10 - Enfim, Admirável Mundo Novo é destas leituras essenciais, especialmente para os dias tão conturbados de hoje, e ainda que haja toda uma distancia, podemos encontrar mecanismos do presente que agem como elementos do romance de Huxley. Ademais, temos em Admirável Mundo Novo uma conduta cada vez mais cheia de ecos em nosso presente real, a do indivíduo que joga-se às algemas, os que preferem a falsa liberdade da eloquência fácil à complexidade dos fatos, os que se permitem aprisionar-se por entretenimento barato, pela propaganda e, claro o apagamento cada dia mais presente da verdade e também do próprio passado. Oh! Admirável Mundo Novo, "dissera" Shakespeare. Oh! Admirável Mundo novo "bradara" Huxley. A nós, talvez caiba perguntar, que admirável mundo novo é este?



6 Comentários

  1. Eu detestei esse livro. Na verdade, eu não consegui concluir a leitura. Mas, tenho planos de retomá-la para poder dar mais uma chance ao gênero distopia.
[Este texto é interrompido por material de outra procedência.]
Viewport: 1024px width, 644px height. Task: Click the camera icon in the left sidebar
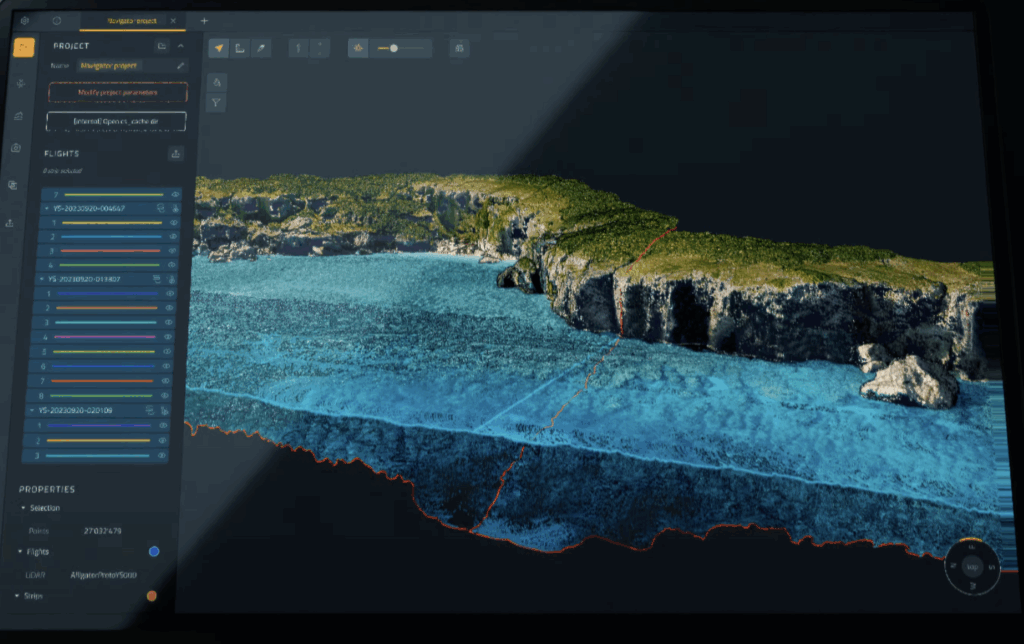(x=14, y=149)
Acho que muitas questões abordadas pelo livro são de suma importância para que a gente reflita sobre nossa vivência em sociedade, por isso vou voltar à leitura.
    Amei a resenha. Muito bem destrinchada. Vou reler e acompanhar a leitura com a mesma.
    Abração,
    Drica.

    ResponderExcluir
  2. Que livro sensacional! Achei que esse é o melhor ao comparar com 1984 e Fahrenheit 451.

    ResponderExcluir
    Respostas
    1. É de fato uma belíssima obra, e tristemente muito próxima de nossas realidades. Zamiatin e Philip Dick são outras ótimas leituras nesse campo.